Nous avons aussi du mal à faire revenir le public sénior, qui est plus frileux à re-sortir. La mobilité et les transports, étaient déjà des obstacles selon les lieux, mais le masque et le pass sanitaire semblent être les obstacles de trop. Nous le voyons lorsque des artistes comme Pierre Arditi, qui correspond à ce public, remplit moins qu’avant. Il est aussi à noter qu’Aix et Marseille n’ont pas le même environnement social et urbain. À Aix, l’accès des lieux est plus pratique et le public, plus aisé, a un comportement plus linéaire. À Marseille, où les travaux du Gymnase et le transfert de dates sur d’autres lieux compliquent les choses, le public répond moins à notre offre. 

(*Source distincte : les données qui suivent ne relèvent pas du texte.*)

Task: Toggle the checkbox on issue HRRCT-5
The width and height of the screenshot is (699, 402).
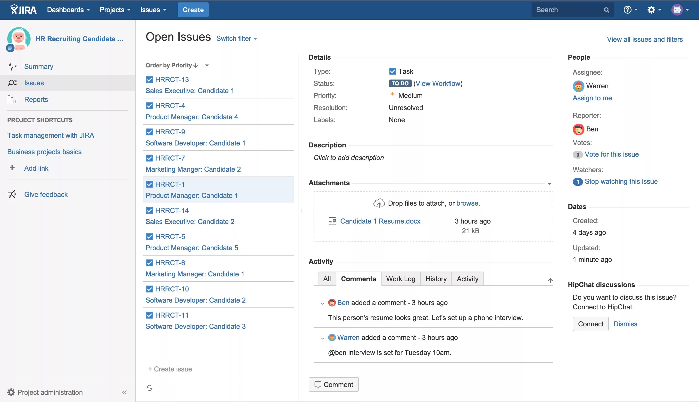Action: [x=149, y=236]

Dans ce contexte, quelle programmation proposez-vous ? 

Nous proposons 220 représentations de 130 spectacles sur quatre lieux, avec un volet international forcément un peu réduit, à la fois par prudence quant aux protocoles de déplacement, et par solidarité avec les artistes nationaux. La principale nouveauté est une série de propositions hors les murs, « Aller Vers », qui se déploiera dans des cafés, des salles paroissiales ou des églises. Irriguer différemment la société avec du spectacle vivant nous a semblé une nécessité, c’est pourquoi nous tentons de faire surgir notre offre dans d’autres lieux, sous des formes conviviales - autour d’un verre, d’un café ou autre. 

Des tensions émergent lorsque, dans une équipe largement vaccinée, un salarié qui ne l’est pas se retrouve contaminé et pénalise les autres.

Cette année est charnière, et nous devrons trouver des façons de nous renouveler. La réalité est ainsi : notre public est vieillissant, et les 30 à 40 % de spectateurs qui provenaient du corps enseignant s’amoindrissent. La culture parmi les nouveaux professeurs ne tourne plus forcément autour des arts vivants - nous pouvons le voir y compris dans les programmes scolaires, où le théâtre classique est moins présent, et n’est pas forcément remplacé par des écritures contemporaines.

Le pass sanitaire complique-t-il votre travail ?

En fin de compte, les complications se trouvent davantage en interne que dans le public. Bien sûr, nous avons dû embaucher cinq ou six personnes pour les contrôles, et nous avons connu des situations complexes avec quelques spectateurs - comme, une fois, une personne se prétendant médecin, qui disait avoir oublié son pass sanitaire. Du côté des scolaires aussi, les sorties deviennent impossibles, puisque annulées dès la première suspicion de contamination, ou des problèmes de pass. Autrement, les contrôles sont assez fluides désormais.

C’est en fin de compte en coulisses que tout se complique : des tensions émergent lorsque, dans une équipe largement vaccinée, un salarié qui ne l’est pas se retrouve contaminé et pénalise les autres en reportant sa charge de travail. La vérification quotidienne des pass sur les nouvelles équipes est aussi une pratique assez étrange. Des craintes existent aussi lorsque des acteurs d’un certain âge montent sur scène.